WHAT IS BEING ASKED:
I need the number of lines in the data that include "section"; reply with that number alone.

MATERIAL FOR THE TASK:
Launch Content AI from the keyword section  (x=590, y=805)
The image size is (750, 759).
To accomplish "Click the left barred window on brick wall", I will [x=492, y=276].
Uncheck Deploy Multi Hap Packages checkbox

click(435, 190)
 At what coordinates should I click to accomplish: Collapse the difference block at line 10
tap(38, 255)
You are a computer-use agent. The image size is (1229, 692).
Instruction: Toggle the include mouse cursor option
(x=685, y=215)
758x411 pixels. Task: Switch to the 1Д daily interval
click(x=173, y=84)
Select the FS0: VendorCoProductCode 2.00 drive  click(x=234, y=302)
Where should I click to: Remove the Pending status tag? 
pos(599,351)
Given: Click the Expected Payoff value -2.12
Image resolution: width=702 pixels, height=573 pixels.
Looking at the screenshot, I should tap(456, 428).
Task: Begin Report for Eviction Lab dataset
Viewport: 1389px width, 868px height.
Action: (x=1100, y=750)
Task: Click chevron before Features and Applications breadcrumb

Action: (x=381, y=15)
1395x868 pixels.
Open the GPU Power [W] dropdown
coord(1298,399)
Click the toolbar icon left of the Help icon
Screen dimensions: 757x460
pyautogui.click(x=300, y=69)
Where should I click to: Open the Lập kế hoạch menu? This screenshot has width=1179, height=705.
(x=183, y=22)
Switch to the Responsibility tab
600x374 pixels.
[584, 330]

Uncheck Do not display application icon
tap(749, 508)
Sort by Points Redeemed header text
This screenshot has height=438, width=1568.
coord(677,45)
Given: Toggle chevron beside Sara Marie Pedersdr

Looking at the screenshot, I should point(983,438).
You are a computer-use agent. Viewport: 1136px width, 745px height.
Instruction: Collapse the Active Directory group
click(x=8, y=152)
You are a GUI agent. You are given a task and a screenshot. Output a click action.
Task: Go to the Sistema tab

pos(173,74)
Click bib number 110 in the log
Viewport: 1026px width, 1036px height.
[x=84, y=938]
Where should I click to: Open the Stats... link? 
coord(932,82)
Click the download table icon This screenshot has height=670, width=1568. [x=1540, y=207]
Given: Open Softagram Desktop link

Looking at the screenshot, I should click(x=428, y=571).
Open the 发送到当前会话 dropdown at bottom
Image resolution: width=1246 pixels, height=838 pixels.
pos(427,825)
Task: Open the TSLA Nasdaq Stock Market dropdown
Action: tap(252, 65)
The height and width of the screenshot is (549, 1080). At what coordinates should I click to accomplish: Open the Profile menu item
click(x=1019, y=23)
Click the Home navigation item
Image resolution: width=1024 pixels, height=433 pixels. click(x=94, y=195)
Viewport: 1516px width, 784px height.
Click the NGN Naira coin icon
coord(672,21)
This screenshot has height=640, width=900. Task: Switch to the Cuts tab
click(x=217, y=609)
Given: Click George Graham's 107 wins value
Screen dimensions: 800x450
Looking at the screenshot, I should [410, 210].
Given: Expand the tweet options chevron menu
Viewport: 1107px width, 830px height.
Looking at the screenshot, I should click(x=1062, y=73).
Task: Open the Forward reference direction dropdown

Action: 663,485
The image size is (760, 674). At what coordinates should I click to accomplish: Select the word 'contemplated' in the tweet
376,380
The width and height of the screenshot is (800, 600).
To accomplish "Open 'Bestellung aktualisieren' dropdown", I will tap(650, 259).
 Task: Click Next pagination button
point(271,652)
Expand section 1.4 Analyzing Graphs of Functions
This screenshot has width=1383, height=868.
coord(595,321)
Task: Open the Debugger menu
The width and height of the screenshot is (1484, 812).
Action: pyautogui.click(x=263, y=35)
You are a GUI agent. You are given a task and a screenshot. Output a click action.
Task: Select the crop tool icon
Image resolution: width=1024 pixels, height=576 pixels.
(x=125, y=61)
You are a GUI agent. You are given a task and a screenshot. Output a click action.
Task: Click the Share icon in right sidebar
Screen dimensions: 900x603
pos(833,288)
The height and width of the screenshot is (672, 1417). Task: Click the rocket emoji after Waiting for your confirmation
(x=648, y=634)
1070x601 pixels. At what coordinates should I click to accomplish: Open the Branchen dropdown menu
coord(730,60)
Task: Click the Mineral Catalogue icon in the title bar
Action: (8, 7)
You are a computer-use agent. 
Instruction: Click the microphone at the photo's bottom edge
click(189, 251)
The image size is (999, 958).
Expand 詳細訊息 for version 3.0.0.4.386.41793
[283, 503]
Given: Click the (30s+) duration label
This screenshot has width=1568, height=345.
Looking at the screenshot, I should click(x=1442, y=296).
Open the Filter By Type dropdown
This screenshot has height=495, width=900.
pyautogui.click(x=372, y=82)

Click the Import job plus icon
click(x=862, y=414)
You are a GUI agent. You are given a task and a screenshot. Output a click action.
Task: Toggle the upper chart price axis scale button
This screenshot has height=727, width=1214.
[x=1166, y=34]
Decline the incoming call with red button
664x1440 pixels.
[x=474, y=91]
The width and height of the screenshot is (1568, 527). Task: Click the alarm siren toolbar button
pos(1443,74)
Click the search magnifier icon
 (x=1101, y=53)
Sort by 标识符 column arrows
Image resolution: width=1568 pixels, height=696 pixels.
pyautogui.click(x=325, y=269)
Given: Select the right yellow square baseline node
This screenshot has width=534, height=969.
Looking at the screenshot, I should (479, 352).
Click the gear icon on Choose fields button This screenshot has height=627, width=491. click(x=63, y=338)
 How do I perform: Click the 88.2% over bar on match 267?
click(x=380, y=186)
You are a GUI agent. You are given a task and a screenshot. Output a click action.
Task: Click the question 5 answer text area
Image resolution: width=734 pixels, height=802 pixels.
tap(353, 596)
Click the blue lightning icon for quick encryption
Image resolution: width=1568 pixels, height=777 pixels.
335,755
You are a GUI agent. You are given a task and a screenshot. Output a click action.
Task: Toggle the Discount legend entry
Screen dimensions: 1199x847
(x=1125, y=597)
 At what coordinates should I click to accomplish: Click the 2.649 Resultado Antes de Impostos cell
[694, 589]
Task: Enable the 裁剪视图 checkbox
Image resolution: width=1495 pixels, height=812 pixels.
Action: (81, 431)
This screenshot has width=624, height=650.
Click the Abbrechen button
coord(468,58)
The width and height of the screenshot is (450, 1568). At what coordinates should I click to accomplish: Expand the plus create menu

SOLUTION BELOW:
2